RECORDS PROVIDED
────
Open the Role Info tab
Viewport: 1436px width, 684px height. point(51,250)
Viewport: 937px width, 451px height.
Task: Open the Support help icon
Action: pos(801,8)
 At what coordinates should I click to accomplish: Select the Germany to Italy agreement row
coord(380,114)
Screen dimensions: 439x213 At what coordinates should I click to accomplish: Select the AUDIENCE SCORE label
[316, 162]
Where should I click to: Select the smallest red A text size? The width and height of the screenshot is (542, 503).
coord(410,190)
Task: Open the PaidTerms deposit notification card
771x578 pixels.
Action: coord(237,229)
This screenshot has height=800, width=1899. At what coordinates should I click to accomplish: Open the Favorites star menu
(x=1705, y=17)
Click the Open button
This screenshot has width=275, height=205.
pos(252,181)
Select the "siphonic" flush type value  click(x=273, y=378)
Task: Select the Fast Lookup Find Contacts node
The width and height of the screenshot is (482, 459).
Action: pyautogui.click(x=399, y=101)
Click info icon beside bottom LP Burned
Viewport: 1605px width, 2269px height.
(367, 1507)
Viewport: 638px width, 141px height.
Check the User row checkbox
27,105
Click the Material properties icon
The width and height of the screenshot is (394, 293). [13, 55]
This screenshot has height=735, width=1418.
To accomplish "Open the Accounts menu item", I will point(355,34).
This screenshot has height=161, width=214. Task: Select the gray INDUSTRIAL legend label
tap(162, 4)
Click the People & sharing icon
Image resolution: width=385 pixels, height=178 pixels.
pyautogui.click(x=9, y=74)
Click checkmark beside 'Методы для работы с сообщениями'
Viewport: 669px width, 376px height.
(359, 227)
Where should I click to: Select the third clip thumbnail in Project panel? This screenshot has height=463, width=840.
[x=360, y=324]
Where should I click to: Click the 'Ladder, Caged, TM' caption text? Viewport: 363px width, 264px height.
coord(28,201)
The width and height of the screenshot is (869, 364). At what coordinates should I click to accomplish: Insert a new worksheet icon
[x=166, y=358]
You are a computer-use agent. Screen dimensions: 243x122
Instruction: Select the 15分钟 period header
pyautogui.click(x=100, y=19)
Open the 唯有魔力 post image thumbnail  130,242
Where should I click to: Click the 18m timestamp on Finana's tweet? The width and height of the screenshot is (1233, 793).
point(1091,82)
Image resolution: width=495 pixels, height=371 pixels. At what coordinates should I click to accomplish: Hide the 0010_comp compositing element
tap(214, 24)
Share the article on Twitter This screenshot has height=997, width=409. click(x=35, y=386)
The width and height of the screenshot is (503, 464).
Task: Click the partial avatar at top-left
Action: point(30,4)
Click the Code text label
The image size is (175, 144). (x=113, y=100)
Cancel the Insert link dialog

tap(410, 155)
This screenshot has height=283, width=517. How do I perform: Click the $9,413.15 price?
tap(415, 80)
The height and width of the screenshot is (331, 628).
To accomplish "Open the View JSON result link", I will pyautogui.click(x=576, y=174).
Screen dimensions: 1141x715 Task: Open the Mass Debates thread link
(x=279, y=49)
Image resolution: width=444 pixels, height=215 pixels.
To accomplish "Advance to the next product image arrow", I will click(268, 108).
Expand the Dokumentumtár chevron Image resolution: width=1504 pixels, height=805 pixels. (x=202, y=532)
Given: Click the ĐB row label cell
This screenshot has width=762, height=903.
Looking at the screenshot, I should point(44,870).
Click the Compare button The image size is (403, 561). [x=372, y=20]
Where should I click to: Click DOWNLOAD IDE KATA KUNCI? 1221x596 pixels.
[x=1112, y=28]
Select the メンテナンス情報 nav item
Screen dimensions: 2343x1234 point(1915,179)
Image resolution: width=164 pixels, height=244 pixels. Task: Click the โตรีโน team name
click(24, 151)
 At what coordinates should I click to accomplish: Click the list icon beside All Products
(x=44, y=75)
────
How many of the lines in the material hold the word "will"? Give that number alone.

SOLUTION FOR THIS TASK
3